ゴアテックス製品の種類 – Pro・Activeなど用途別の展開

一口にゴアテックスと言っても、実は用途や目的に応じていくつかのバリエーションが存在します。

ゴアテックスブランドではシーンに合わせた製品クラスを展開しており、主なものは次のとおりです。


GORE-TEX® プロダクト

最もスタンダードな汎用タイプのゴアテックスです。

登山やスキーから街中でのレインウェアまで幅広く対応でき、バランスの取れた性能が魅力。

ゴアテックスの中核をなす基本モデルで、防水透湿性と耐久性の高次元での両立を目指しています。


GORE-TEX® Pro

プロフェッショナル向けの最上位モデル。

高所登山や過酷な環境下での使用を想定し、より頑丈な表地・裏地を組み合わせた3層構造や特殊な構造を採用しています。

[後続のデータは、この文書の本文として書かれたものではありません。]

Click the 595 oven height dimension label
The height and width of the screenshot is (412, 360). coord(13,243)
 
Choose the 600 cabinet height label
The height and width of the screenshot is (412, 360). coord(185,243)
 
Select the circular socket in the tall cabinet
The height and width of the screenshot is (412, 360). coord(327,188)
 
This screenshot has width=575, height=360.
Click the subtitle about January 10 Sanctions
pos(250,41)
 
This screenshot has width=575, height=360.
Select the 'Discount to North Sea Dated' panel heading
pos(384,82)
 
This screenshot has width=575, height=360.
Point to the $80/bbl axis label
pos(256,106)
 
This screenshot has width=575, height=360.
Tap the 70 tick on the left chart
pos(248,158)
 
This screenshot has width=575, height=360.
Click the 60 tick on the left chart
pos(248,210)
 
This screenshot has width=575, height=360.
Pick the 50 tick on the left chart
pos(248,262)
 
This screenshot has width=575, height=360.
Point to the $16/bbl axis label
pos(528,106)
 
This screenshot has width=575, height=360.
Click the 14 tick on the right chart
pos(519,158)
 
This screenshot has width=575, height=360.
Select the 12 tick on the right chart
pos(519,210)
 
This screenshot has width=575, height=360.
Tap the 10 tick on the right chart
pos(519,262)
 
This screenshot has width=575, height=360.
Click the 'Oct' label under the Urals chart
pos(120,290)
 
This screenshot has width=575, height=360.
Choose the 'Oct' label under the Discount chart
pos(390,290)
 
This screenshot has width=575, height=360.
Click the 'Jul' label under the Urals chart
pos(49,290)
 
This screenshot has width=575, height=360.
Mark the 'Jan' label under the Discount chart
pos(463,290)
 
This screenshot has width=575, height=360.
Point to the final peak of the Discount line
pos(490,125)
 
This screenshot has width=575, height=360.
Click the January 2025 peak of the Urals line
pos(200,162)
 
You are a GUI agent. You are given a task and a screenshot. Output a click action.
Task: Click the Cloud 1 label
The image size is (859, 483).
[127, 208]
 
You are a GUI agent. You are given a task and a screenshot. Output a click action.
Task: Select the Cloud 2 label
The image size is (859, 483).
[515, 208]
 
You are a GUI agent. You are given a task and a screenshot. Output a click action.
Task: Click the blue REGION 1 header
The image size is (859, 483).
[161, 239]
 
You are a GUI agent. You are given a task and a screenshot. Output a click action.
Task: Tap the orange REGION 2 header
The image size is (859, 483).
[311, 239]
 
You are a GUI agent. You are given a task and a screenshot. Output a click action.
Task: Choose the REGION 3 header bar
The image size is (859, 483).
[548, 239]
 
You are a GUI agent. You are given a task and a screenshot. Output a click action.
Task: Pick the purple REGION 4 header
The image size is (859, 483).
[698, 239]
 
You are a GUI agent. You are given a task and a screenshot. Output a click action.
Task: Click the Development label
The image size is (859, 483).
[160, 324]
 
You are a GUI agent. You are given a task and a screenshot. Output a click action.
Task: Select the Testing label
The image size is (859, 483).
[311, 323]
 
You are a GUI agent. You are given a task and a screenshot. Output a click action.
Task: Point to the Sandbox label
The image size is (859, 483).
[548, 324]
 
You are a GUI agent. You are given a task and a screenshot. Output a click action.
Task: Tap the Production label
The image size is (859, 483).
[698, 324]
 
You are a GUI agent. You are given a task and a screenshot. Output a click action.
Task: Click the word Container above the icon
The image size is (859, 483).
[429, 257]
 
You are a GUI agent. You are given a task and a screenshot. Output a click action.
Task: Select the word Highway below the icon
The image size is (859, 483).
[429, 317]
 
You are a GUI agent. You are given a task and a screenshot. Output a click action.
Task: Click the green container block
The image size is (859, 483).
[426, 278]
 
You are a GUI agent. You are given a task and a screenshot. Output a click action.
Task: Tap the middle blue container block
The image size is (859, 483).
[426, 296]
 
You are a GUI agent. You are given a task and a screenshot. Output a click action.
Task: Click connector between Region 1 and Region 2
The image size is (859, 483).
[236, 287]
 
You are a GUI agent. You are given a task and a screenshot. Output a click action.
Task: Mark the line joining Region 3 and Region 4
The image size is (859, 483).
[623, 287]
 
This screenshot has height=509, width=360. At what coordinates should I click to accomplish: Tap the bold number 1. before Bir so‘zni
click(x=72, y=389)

特に耐久性を重視しており、長期間のハードな使用でも防水性能が持続することがポイントです。


GORE-TEX® Active

ランニングやサイクリングなど激しい運動時の着用を想定した軽量モデル。

最大限の透湿性・通気性を発揮するよう開発されており、汗を素早く逃がして衣服内をドライに保つことに特化しています。

そのぶん生地は薄手でしなやかになっており、耐久性よりも軽さ・しなやかさ重視の設計です。


GORE-TEX® PACLITE®

携行性を重視した2層構造のゴアテックスです。

裏地の代わりに特殊コーティングやプリントでメンブレンを保護しており、生地を薄く軽くできるため、登山での携帯用レインウェアなどによく用いられます。

薄手ながら必要十分な防水透湿性を備え、使わないときは小さく畳んで収納可能です。


その他

上記の他にも、近年では「GORE-TEX® INFINIUM™(ゴアテックス インフィニアム)」と呼ばれるラインも登場しています。

こちらは従来の「防水性」を重視したゴアテックス製品とは異なり、必要なシーンだけに機能を絞ったコンセプトで、防風性や透湿性に特化した派生素材(ゴアテックスインフィニアム™ウィンドストッパー)などを展開しています。

インフィニアム製品は、「必ずしも完全防水でなくても良い場面で快適性を提供する」ことを目的としており、例えば、防水機能の代わりに柔らかさや通気性を極めたジャケットなどがラインナップされています。

シーンに応じてゴアテックスとインフィニアムを使い分けることで、天候や用途に最適な快適性を得られるでしょう。


このようにゴアテックスはユーザーのニーズに合わせて進化を続けています。

いずれのタイプも基本原理は共通で、「防水しつつムレにくい快適性」を追求したものです。

ゴアテックスブランドの多彩な展開を知っておけば、自分のアクティビティや用途にぴったりのウェア選びに役立つはずです。


ゴアテックス製品のお手入れ方法 - 高性能を長持ちさせるには?

高機能なゴアテックス製品ですが、その性能を持続させるためには適切なメンテナンス(お手入れ)が欠かせません。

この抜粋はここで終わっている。